I mean, there is no mode dial, how awesome is that? You can't do that without aperture, shutter, and exposure dials. Context sensitive dials require a mode to switch the context (duh). There's also a dail on the back for easily changing ISO or white balance. The price you pay for that is no onboard flash, there's no room!
I really like these sorts of videos but let me say something: this wasn't an interview but more like a presentation with a lot of help from Barney. But ok, still imformative. But why on earth didn't you ask "why is there no touchscreen?" when he mentioned the fact himself? THAT would have been an interview. And many people have been asking this question. When an interviewer hears "unfortunately we didn't put a TS on it" wouldn't it be naturally to ask why?
As for Leica branded lenses- I guess and hope that this one will be very good, but I have to disagree that Leica only allows them to put their badge on when it's really very good quality because there have been a number of Leica branded Pana cameras with lousy glass (I am now talking about FX 25 times). At the time Fuji had compact lenses that were so much better, so if the guy says that they only let them use their name on super good lenses than I have to say: no. Still, I'm excited about this camera even if it has no flash.

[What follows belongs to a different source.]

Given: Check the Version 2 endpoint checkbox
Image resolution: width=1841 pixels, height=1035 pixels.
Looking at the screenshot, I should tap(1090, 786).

Panasonic hits a home run this year and last year. The GH4 is a stunning achievement as a Film/Photo hybrid, then Panasonic release a FZ1000 super-zoom fitting a lens that almost seem impossible. Now Panasonic managed to squeeze in a 24-75/1.8 ~ 2.8 lens into a Micro43 sensor camera that is no bigger than a GX-7, what's more its stunningly cheap when compare to buying an M43 camera + Panasonic 12-35/2.8. Good Job Panasonic.
Panasonic is doing great. Olympus has recovered -hopefully- from the executive management scandal and cruising at top speed in the DSLM arena. It will be great if Ricoh enters the mirrorless market but, I'm afraid it would disturb Pentax's course too much to risk the move.